No I don't know the answer. I wouldn't be raising the questions if I did.

It is not simply a matter of "not having sex right now" as much as you may try to assert that it is. It is HAVING sex when conception is highly unlikely and NOT HAVING sex when it is. Or to put in more closely to your own words, it is having "sex right now [and not then] to avoid the consequences." Absent justifying circumstances that would be illicit. It is the circumstances which make even the use of NFP licit. I believe you and Father DGP have agreed to that principle.

I agree that some circumstances justify the use of NFP and, again, I am in no position to judge in individual cases when those circumstances exist, lacking the office, the authority and the expertise to make such judgments. Where we disagree is whether some circumstances (e.g., when there is an extreme and unusual risk to maternal life from a pregnancy) are such that even the reduced probability of pregnancy afforded by NFP is still too high so that other means are also justified which, under normal circumstances or even under circumstances which justify NFP, would not be. I'll concede that such circumstances might be rare, but I have not yet been convinced that they never exist. Indeed, I know couples whom I believe face such circumstances.

Understand, my wife and I have four children, one of whom is developmentally disabled. We are in our 40s (my wife in 42) and we use no means of family planning or contraception, though my wife is currently nursing our 5 month old and is, based on past experience, likely infertile. Based on her past experience of nursing each child for about two years (not to avoid conception, but due to the benefits to both the child and her), I would expect her to again become fertile in another 10 to 15 months. At present, we have no plans to use either NFP or artificial contraception. Given our circumstances, if we were to decide that any form of family planning was justified -- and neither of us now do -- it would be NFP. BUT -- and this is a big BUT -- my wife has not been told that another pregnancy would likely kill her. If she were, I would believe that a 5% probability of another pregnancy was too high and would employ means other than NFP to protect her -- either total abstinence or a space barrier method employed in conjunction with NFP. What I am not convinced of is that a space barrier method employed in conjunction with NFP would not be justified under those circumstances. Nor am I convinced that total abstinence within marriage is licit per Scripture. I would expect a couple facing such circumstances to defend their use of such methods with as much conviction as Steve defends his use of NFP and I would no more tell them that they were sinning in doing so than I would tell Steve he is sinning in what he and his wife have chosen to do, again, lacking the office, the authority and the expertise to make such a judgment.

Thanks again to everyone for sharing your understanding. I remain, however, unconvinced on this one issue as it relates to the Catholic Church's teaching in this area. I otherwise accept the Catholic Church's teaching on this matter in its entirety (even though I am not Catholic).

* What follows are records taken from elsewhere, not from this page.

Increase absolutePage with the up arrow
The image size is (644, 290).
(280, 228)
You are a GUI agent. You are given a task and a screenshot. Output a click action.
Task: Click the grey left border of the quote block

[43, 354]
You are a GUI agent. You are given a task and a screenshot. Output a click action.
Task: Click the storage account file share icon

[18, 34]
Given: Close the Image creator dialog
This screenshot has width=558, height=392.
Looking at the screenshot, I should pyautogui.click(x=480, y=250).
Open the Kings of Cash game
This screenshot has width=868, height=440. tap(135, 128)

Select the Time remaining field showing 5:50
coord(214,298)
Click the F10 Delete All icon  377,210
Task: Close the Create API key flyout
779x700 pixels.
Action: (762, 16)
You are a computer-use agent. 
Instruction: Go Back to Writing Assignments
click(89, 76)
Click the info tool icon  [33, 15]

I will read JPII and Janet Smith on the subject.

Posted by: GL | Aug 1, 2008 9:49:28 AM

Some excellent illustrations (e.g., whether to shoot down a hijacked plane headed for a crowded building) have been provided of the exigency of making decisions within the context of a particular situation and competing moral priorities. I would think primacy of conscience, although rather an out of vogue moral tradition within the current zeitgeist, would be paramount in any decision-making process.

For example, a couple that chooses to contracept due to their belief that the earth is over-populated, but then adopts and lovingly nurtures several needy children, deserves credit for integrity and selflessness.

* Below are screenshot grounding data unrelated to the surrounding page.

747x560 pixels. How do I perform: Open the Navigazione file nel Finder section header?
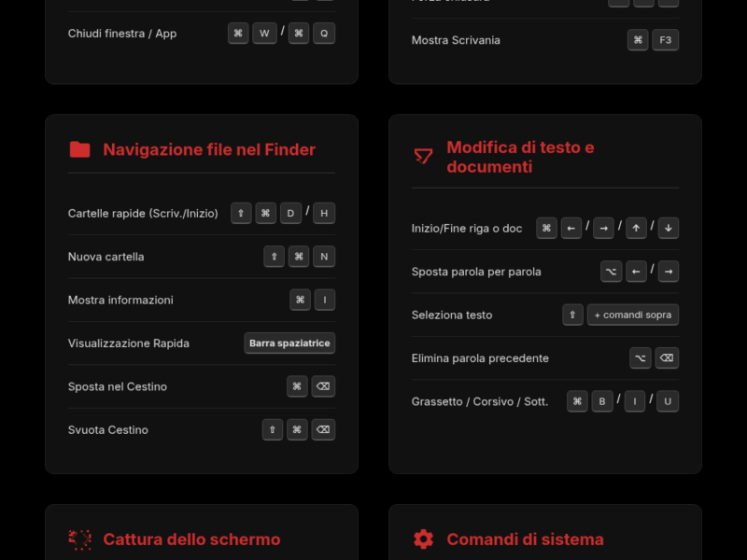coord(209,149)
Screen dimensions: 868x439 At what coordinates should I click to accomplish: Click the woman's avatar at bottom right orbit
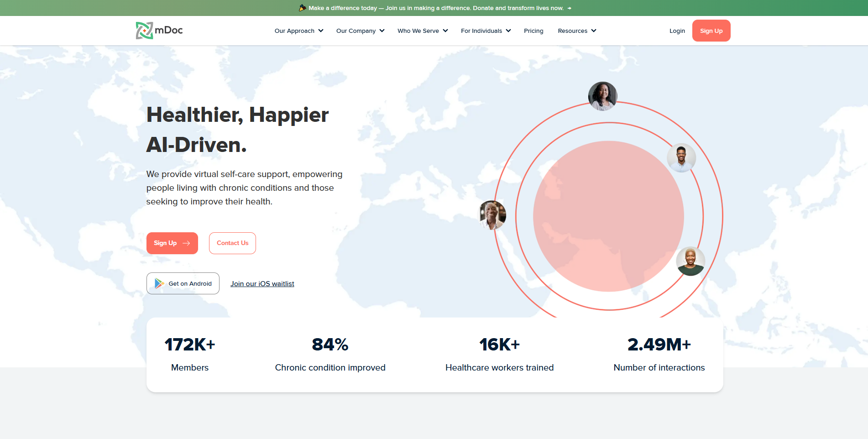pyautogui.click(x=690, y=261)
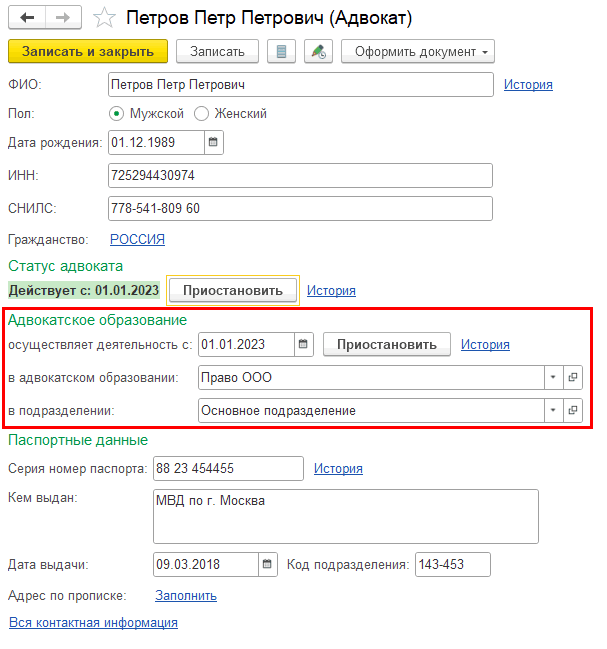Open the report list icon in toolbar
This screenshot has width=607, height=649.
click(x=282, y=51)
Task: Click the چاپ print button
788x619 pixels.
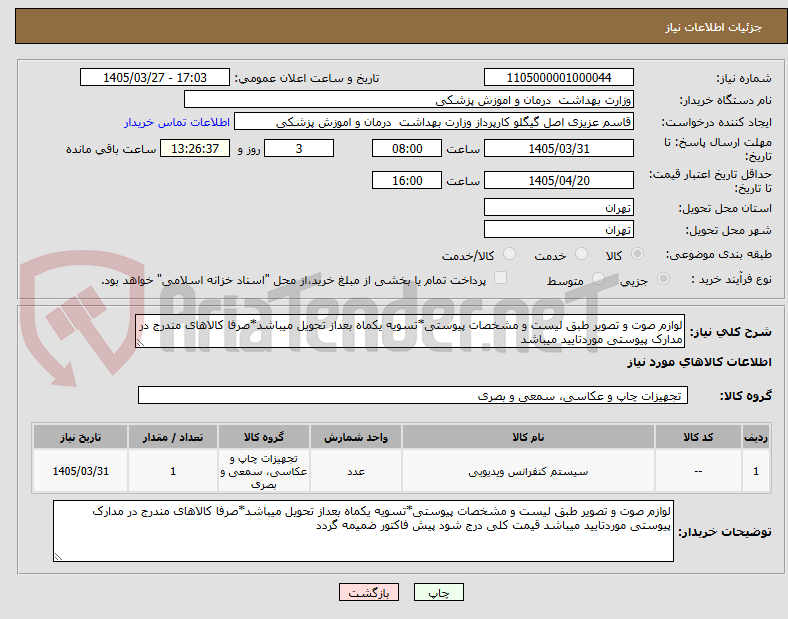Action: tap(439, 592)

Posted by: Francesca | Aug 1, 2008 9:59:28 AM

>>I would think primacy of conscience, although rather an out of vogue moral tradition within the current zeitgeist, would be paramount in any decision-making process.

This simply demonstrates that you don't know what a conscience is. A conscience is not an alternative form of moral deliberation, but an essential means of deliberation. Deliberation must be and always is fed by external formative authorities -- parents, Scripture, bishops, philosophers, friends, etc. Primacy of conscience does not exempt anyone from the deliberation proceeding in all the posts above, but merely requires compliance with the results of one's moral deliberation.

Posted by: DGP | Aug 1, 2008 11:32:29 AM

"I think one would have to consider on what basis the church has developed a theology of marriage which considers the unitive meaning of marital intimacy to be of almost equal weight with the procreative meaning. One suggestion would be that this is rooted in the value of the human person, by a similar development to that by which we concluded that slavery was wrong."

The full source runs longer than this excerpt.